There is thus another suggestion:

Some more potential options (discovered too late to have been analyzed yet):

Questions & Answers

Why not write an interpreter instead of a compiler?

Direct interpreters (i.e. those not translating the source program into something else first) for languages with variables (i.e. almost all except concatenative languages (Forth and alike)) suffer from memory retention problems that makes them unsuitable for some kinds of programs:

Since they don't analyze lexical variable usage (because they don't analyze anything in advance), they need to retain variable bindings everywhere in their respective lexical scope. But that means that the values contained in variables are forced to stay around even if subsequent operations don't need them anymore, and a closure will retain references to all variables that are in its lexical scope, even those its body doesn't use, and this can prevent valid programs from working. And manual freeing by way of (set! foo #f) would be similarly problematic as memory handling in C is.

The problem is also occasionally seen e.g. in Java, but it's much more important in languages where it is common to refer to variables in lexical contexts with delay (closures), and worse still when working with streams as they can be infinitely long and hence failure to release the head can ensure running out of memory.

Thus, we need to write a compiler to actually make the language properly usable. And of course it's more interesting, too.

Note that those contributing to the VM will have a chance to work on an interpreter, too, just one for VML instead of Scheme. Arguably we're still writing an interpreter, but for a lower layer of the language stack.

(The sad part about this is that the underlying representation of the code at runtime isn't S-expressions anymore, and the latter would give the possibility of direct inspection and in-place modification from within the program/debugger. Would those be worthwhile features? Could they be re-introduced even with a compiler?)

Why not target a real machine (assembly language), or MMIX, or LLVM?

VML will already be quite close to assembly languages / LLVM. It should be possible to add a translation layer later on with little difficulty (either ignoring the security aspect, or we might know enough then to be able to make it secure with confidence (modulo bugs in LLVM itself)).

Why not target the JVM, JavaScript, Asm.js, or PyPy, or LuaJIT, or Beam, or...?

There will typically be difficulties matching the needs of the source language with the workings of those environments.
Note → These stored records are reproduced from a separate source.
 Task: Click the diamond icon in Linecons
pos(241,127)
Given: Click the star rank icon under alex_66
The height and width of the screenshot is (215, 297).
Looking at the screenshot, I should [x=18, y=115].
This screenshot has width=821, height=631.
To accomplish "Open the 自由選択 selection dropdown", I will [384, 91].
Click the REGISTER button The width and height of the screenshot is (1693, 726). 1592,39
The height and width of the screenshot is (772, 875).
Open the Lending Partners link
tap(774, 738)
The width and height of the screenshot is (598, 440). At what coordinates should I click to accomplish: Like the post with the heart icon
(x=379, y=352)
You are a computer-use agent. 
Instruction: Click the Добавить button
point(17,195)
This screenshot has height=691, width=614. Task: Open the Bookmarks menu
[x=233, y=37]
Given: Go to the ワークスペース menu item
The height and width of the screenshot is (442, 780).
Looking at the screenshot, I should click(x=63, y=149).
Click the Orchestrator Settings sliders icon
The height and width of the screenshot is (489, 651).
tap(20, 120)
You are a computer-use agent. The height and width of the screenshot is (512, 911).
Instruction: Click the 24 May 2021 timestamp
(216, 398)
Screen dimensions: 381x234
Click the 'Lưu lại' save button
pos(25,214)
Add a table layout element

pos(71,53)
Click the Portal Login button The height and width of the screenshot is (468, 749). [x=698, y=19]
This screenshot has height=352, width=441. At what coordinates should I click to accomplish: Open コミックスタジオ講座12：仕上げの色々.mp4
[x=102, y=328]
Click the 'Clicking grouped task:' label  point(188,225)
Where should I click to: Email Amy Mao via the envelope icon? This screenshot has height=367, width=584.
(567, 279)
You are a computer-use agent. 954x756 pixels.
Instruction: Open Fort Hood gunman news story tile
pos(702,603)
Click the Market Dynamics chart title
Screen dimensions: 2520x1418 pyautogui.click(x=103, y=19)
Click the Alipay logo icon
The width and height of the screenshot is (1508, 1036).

For example, direct translations of Scheme procedures to JavaScript procedures would have issues with both missing tail-call optimization and the memory retention problems mentioned above, and it doesn't provide for first-class access to continuations; using JavaScript closures in continuation-passing style wouldn't work for the missing TCO (and possibly for issues with how closures are implemented in JS), thus the only workable approach would likely look much like assembly language. Also, questions like how to use the debugger of that environment on programs generated by our compiler and still map the display back to the original language. Also, there are some of the same security issues as discussed above.

Writing a system on top of these from the bottom up while working around the limitations will be even messier than such an approach is anyway, and looks too hard as a first time group project. Also, would it be interesting?

With our own VM, we have a clear security boundary at the VML boundary (processes in VML can't do harm other than work with what access they are given; the compiler above VML could still mess up programs in security relevant ways, but the scope of the breakage is limited to the process). Designing for this is probably a worthwhile approach: after the design works (and tests are written (what about proofs?)), alternative backends could be added more easily.

(Note that another way to get our programs running in the web browser would be to compile the VM to Asm.js, either by way of Emscripten, or by producing an Asm.js backend for S3C.)